Rindler wedges are fundamental localization regions in AQFT. They are determined by the one-parameter group of boost symmetries fixing the wedge. The algebraic canonical construction of the free field provided by Brunetti–Guido–Longo (BGL) arises from the wedge-boost identification, the BW property and the PCT Theorem. In this paper we generalize this picture in the following way. Firstly, given a \(\mathbb Z_2\)-graded Lie group we define a (twisted-)local poset of abstract wedge regions. We classify (semisimple) Lie algebras supporting abstract wedges and study special wedge configurations. This allows us to exhibit an analog of the Haag–Kastler one-particle net axioms for such general Lie groups without referring to any specific spacetime. This set of axioms supports a first quantization net obtained by generalizing the BGL construction.
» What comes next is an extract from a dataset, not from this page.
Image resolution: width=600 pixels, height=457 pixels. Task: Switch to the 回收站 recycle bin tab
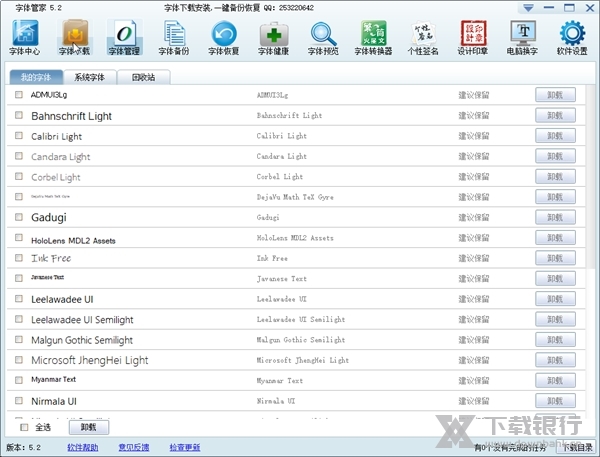(143, 77)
The construction is possible for a large family of Lie groups and provides several new models. We further comment on orthogonal wedges and extension of symmetries.

Rindler楔形是AQFT中的基本本地化区域。它们由固定楔形的一组升压对称性参数确定。Brunetti–Guido–Longo（BGL）提供的自由场的代数典范构造来自楔升压识别，BW性质和PCT定理。在本文中，我们通过以下方式对此图片进行了概括。首先，给定一个\（\ mathbb Z_2 \）分级的李群，我们定义了一个抽象的楔形区域的（扭曲的）局部摆球。我们对支持抽象楔形的（半简单）李代数进行分类，并研究特殊的楔形配置。这使我们可以展示此类一般Lie群的Haag-Kastler单粒子净公理的类似物，而无需参考任何特定的时空。这套公理支持通过概括BGL构造而获得的第一量化网络。该构造对于一个大型Lie团体来说是可能的，并提供了几种新模型。我们进一步评论正交楔形和对称性的扩展。